Sejumlah 315 Imigran Myanmar etnis Rohingya terasa nikmat menjalani bulan Ramadhan di Aceh dibandingkan di negaranya sendiri yang berpuasa secara sembunyi-sembunyi.

Mereka saat ini menempati Kompleks Integrated Community Shelter (ICS) yang dibangun oleh lembaga Aksi Cepat Tanggap (ACT) di Desa Blang Adoe, Kecamatan Kuta Makmur, Kabupaten Aceh Utara.

Salah seorang Rohingya, Ismail (17) mengisahkan, Sabtu (27/6), bahwa sebagian ummat muslim Rohingya di Myanmar terpaksa berpuasa dengan cara sembunyi-sembunyi dari intaian para Budhis.

Sementara di Aceh, Ismail mengaku senang dan bangga sekali bisa berpuasa penuh tanpa gangguan. Bahkan bisa istirahat penuh sekaligus mengaji dan shalat lima waktu.

“Sedih sekali jika ingat kampung ketika berpuasa, orang moslem harus sembunyi yang berpuasa. Karena para Budhis bunuh orang berpuasa,” kisah Ismail sedih dengan bahasa melayunya.

Di samping itu, Abdul Khalam (22) juga mengaku sama seperti Ismail. Dia mengisahkan bahwa ia bersama keluarga harus sembunyi-sembunyi untuk berbuka puasa.

“Budhis mengejar-ngejar kami yang berpuasa, mereka memaksa kami yang muslim untuk menyantap makanan.
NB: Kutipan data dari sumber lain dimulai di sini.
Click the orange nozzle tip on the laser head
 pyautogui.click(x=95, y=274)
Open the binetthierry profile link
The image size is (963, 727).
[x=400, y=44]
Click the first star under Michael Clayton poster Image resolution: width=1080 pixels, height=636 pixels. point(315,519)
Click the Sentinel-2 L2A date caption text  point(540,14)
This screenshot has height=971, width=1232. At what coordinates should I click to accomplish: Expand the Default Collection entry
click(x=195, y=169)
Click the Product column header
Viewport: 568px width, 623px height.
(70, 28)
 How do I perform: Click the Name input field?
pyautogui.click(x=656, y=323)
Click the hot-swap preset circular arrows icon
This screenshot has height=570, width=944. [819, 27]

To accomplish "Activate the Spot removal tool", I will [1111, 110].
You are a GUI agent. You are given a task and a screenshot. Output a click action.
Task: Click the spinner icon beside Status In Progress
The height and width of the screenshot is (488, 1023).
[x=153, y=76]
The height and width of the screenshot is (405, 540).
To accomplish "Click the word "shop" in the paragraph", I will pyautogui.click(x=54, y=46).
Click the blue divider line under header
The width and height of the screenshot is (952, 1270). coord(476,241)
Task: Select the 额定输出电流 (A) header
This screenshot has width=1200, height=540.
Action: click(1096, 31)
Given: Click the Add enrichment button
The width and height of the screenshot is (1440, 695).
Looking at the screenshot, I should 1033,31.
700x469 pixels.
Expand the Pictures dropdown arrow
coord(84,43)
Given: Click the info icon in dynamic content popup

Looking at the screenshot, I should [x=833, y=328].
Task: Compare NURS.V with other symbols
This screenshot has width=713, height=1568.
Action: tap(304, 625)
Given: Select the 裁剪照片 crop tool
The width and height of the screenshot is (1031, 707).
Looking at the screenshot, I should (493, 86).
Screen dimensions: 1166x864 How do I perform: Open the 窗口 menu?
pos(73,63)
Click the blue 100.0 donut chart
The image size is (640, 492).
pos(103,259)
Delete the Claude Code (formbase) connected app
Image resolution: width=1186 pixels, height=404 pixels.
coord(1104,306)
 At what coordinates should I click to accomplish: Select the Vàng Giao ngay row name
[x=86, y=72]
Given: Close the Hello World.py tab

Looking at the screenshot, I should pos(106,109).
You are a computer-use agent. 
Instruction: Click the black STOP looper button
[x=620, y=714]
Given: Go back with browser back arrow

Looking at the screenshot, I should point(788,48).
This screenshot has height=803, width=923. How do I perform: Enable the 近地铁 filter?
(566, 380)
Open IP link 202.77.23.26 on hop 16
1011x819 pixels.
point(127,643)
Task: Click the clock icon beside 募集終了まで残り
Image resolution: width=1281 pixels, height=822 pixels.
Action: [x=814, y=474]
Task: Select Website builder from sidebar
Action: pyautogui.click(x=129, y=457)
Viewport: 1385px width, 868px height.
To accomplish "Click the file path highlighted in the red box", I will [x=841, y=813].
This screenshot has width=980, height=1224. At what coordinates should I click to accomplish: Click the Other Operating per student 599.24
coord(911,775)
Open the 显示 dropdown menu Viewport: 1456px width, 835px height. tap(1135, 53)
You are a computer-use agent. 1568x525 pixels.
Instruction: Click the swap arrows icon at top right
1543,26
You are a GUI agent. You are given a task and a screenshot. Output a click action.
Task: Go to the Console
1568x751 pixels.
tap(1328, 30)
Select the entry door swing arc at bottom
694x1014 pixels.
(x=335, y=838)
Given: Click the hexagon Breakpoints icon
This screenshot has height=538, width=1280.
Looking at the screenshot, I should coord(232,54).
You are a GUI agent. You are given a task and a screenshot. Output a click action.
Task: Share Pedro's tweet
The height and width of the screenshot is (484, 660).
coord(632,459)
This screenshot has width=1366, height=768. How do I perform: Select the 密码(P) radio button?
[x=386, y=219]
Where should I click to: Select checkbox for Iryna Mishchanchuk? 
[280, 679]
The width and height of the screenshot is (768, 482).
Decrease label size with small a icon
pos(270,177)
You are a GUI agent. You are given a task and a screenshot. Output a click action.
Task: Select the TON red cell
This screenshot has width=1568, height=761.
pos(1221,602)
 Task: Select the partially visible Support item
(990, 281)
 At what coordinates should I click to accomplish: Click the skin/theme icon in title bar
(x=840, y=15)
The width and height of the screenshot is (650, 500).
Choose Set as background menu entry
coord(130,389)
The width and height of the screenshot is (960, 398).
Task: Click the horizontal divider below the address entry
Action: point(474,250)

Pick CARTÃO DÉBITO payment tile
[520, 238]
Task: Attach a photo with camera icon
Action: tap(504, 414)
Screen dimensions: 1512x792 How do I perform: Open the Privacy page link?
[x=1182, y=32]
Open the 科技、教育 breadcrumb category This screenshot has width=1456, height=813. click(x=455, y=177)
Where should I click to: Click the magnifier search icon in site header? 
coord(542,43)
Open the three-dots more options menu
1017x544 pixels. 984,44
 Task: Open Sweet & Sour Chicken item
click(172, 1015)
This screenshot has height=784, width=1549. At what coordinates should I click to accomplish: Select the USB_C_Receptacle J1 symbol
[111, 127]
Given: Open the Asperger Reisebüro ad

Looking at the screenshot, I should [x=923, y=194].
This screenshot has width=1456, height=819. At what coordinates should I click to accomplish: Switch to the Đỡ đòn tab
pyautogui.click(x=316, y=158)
Jika tidak maka dibunuh, kepala dipotong,” kisah Abdul Khalam.

Tak hanya itu, hal senada diungkapkan Muhammad Husen (29). Dia adalah satu-satunya pengungsi Rohingya di Aceh Utara yang menjadi andalan untuk penterjemah bahasa Rohingya.

Husein pintar berbahasa Melayu karena pernah bekerja di Malaysia.



Husein mengisahkan, betapa sulitnya menjalani ibadah puasa Ramadhan tahun lalu bersama istri dan keempat anaknya di sebuah desa dekat Kota Maungdaw, Myanmar.

Husein harus pulang ke rumah secara sembunyi-sembunyi untuk menikmati makanan khas Muslim Rohingya saat berbuka puasa yakni kacang kuda rebus digoreng dengan bawang dan kunyit, karena dia dicari-cari polisi Myanmar.

“Saya hanya bisa pulang ketika Maghrib saja jika situasi betul-betul aman. Kalau tak aman, saya berbuka puasa di tempat persembunyian,” kata Husen sembari menahan untuk tidak menangis mengingat kampung halaman.